#### [Exercise directions]
Among the entries below, find the lines that contain the string "computer". State only how many there are.

BEGIN The data

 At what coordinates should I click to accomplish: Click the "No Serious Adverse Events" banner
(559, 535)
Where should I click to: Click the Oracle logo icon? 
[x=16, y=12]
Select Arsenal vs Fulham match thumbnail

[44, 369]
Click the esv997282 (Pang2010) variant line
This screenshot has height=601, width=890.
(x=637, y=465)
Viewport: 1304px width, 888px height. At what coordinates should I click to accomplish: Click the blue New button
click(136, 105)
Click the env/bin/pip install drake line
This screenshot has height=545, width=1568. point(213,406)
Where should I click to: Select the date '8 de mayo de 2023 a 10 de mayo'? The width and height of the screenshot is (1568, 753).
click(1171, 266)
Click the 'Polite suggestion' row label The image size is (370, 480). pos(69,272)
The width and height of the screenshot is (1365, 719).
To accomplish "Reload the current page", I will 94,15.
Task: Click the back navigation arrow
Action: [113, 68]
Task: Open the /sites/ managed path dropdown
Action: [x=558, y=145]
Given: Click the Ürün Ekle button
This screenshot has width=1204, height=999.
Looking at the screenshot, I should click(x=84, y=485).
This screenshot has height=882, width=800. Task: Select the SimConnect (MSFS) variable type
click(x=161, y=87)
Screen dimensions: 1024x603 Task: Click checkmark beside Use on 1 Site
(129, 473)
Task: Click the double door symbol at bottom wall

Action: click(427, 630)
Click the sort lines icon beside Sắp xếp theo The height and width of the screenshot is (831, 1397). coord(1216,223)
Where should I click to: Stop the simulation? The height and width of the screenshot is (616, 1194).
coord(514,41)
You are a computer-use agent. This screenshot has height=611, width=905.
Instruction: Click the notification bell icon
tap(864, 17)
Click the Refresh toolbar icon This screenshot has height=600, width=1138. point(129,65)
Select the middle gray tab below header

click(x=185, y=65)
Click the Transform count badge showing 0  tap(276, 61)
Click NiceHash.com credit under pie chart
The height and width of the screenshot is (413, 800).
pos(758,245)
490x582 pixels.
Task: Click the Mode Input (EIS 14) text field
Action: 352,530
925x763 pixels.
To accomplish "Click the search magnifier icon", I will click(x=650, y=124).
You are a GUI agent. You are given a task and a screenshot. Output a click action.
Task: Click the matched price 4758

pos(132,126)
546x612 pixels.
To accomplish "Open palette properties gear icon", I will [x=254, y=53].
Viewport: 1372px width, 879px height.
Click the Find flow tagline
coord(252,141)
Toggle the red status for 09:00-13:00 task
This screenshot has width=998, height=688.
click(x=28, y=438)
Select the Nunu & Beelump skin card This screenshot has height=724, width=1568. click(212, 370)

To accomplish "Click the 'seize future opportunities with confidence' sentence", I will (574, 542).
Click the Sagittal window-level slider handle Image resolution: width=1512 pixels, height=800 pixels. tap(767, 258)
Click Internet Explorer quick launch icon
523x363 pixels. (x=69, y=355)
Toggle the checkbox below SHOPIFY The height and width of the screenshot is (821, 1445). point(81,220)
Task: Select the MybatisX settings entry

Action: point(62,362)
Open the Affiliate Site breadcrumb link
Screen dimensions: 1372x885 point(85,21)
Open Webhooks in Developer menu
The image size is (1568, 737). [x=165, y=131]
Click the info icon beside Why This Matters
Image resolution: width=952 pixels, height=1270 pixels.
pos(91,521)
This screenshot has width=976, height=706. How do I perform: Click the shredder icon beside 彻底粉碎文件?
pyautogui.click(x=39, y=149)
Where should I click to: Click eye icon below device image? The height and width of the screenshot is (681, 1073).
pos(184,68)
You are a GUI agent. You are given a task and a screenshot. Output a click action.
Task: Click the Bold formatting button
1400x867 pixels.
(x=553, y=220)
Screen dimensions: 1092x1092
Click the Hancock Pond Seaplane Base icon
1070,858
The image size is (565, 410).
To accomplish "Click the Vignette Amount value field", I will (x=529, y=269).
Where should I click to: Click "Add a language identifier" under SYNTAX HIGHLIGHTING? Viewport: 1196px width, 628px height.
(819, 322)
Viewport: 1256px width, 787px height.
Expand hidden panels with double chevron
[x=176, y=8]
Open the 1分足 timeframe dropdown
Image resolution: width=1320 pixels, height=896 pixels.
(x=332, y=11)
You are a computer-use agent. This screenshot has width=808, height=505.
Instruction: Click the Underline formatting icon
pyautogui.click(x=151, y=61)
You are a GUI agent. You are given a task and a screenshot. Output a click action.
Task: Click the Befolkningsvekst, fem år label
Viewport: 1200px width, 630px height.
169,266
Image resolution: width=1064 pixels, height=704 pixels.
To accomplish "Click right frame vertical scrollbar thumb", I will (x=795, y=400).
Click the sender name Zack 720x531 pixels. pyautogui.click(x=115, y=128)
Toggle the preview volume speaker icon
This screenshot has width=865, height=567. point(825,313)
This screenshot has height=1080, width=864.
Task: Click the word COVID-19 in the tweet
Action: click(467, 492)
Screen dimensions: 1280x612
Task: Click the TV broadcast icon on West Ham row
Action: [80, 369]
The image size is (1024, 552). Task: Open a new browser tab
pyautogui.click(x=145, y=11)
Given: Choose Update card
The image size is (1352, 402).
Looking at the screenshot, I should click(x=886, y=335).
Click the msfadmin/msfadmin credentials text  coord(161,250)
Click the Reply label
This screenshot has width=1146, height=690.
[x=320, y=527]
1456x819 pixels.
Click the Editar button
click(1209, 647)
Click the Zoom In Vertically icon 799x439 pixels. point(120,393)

END The data

#### [Answer to the exercise]
2